What is AI?
Artificial Intelligence (AI) is:
“the science and engineering of making intelligent machines, especially intelligent computer programs”.
John Mc Carthy (University of Stanford)
But keep in mind that currently the only option for an assessment of such intelligence is through a comparison to human intelligence.
The human brain consists of a network of neurons in which signals are transmitted through the firing of these neurons. In the 1950s this finding inspired computer scientists: Artificial neural networks were introduced, trying to imitate the operating principles of the biological brain. This research marks the establishment of machine learning (ML) and thus artificial intelligence (AI).
Machine Learning and Artificial Intelligence – same same but different?
Danko Nikolic (Max-Planck Institute) extended a definition originally given by Andrew Ng (University of Stanford) and defines machine learning as follows:
„Machine learning is the science of getting computers to act without being explicitly programmed, but instead letting them learn a few tricks on their own.”
Thus, machine learning builds the fundament for artificial intelligence – several machine learning algorithms might be employed in an artificial intelligence application. The ML-algorithms provide machines with the ability to learn – similar to humans – from experience and to derive rules and conclusions on their own. Such behaviour is a fundamental prerequisite to consider machines and their decisions as (artificially) intelligent.
Artificial (un)intelligence – for now
How intelligent is our artificial intelligence? Well, there is still space for improvement.
“The grand idea is to develop something resembling human intelligence, which is often referred to as “artificial general intelligence,” or “AGI.” Some experts believe that machine learning and deep learning will eventually get us to AGI with enough data, but most would agree there are big missing pieces and it’s still a long way off.”

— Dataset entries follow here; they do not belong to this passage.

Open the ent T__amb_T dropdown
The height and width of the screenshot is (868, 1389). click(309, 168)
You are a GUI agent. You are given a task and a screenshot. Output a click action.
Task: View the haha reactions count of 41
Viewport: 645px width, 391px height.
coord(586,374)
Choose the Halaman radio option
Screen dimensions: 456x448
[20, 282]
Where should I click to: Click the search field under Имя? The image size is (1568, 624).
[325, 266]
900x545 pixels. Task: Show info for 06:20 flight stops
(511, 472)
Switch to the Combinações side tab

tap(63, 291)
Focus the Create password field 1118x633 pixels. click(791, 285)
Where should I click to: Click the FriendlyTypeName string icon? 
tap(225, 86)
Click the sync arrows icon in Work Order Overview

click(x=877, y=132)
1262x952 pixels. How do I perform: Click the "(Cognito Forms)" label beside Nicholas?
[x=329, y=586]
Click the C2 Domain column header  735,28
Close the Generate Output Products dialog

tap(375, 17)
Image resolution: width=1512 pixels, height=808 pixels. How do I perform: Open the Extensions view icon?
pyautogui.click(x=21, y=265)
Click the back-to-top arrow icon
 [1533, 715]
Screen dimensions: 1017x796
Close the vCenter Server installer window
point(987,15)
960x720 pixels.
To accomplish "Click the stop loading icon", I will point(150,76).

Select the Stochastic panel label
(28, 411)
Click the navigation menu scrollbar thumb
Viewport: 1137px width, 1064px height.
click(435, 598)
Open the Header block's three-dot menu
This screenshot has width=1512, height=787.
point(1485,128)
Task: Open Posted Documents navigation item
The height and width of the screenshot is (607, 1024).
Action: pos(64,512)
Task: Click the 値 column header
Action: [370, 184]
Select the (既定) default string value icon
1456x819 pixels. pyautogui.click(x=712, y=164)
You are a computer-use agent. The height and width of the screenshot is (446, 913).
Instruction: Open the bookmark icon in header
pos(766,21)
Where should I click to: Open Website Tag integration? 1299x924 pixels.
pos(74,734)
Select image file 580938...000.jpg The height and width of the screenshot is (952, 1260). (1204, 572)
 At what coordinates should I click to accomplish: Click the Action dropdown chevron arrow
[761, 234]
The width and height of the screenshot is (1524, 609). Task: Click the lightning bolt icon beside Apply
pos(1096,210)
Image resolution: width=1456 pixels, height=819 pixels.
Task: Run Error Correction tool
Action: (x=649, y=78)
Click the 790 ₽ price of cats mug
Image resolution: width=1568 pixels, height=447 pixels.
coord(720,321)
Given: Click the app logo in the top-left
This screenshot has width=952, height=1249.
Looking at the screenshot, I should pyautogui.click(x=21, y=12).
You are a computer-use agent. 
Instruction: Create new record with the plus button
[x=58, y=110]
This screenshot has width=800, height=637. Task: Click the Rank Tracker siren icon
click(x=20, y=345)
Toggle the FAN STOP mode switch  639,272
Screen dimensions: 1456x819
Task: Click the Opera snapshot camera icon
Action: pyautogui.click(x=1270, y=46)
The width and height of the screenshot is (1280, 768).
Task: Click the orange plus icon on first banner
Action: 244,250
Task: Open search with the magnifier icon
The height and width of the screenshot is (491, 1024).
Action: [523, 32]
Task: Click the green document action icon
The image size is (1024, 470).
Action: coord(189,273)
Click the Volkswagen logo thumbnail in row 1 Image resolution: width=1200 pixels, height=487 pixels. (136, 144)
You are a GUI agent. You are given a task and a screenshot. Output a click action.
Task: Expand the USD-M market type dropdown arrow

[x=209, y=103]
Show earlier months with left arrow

Karen Hao (MIT Technology Review)
Machine learning algorithms may outperform humans in very specific tasks but are currently not able to compete when challenged to think outside the box or when presented with previously unknown data for which experience gained in a different scenario needs to be adapted and applied. What artificial intelligence is already doing extraordinarily well, is relentlessly chewing through any amount of data and every combination of variables.
Besides big data applications and the mining of such huge amounts of data, artificial intelligence has been successfully employed in numerous applications we use daily – to mention a few:
- Speech recognition and voice commands – yes, I am talking about you Siri and Alexa.
- Face recognition – every new smartphone camera knows how to focus on faces
- Text recognition – comes in handy when you want to edit your scanned document
And if you ever wonder whether an application can be considered artificial intelligence, there is a helpful flowchart that guides you through a series of characteristics and questions.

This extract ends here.